--- Start Available records ---
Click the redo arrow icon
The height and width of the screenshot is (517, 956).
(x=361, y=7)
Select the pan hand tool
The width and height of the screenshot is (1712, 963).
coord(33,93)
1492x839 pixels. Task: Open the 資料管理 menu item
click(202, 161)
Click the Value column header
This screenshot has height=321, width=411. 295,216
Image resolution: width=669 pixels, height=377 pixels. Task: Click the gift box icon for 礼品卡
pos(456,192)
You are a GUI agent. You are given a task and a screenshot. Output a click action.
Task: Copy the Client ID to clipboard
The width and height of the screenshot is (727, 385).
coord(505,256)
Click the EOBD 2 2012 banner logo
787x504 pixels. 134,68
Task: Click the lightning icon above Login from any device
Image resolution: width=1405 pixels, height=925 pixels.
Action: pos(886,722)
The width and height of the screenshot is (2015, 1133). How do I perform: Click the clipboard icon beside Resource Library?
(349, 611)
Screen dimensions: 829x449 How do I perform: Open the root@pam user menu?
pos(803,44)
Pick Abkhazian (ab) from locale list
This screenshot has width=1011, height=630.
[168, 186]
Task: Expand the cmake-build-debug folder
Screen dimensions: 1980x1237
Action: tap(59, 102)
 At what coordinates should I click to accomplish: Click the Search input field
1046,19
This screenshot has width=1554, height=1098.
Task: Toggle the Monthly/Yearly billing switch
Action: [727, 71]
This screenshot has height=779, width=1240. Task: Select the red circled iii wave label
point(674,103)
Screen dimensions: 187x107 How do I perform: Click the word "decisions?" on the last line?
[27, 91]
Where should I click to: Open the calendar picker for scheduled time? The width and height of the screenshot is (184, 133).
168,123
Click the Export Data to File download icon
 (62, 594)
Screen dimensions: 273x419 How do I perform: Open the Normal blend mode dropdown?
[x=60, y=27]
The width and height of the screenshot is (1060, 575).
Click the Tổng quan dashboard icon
--- End Available records ---
How many lines in the rows above contain the string "clipboard"? Case matters. Reply with the number only.

2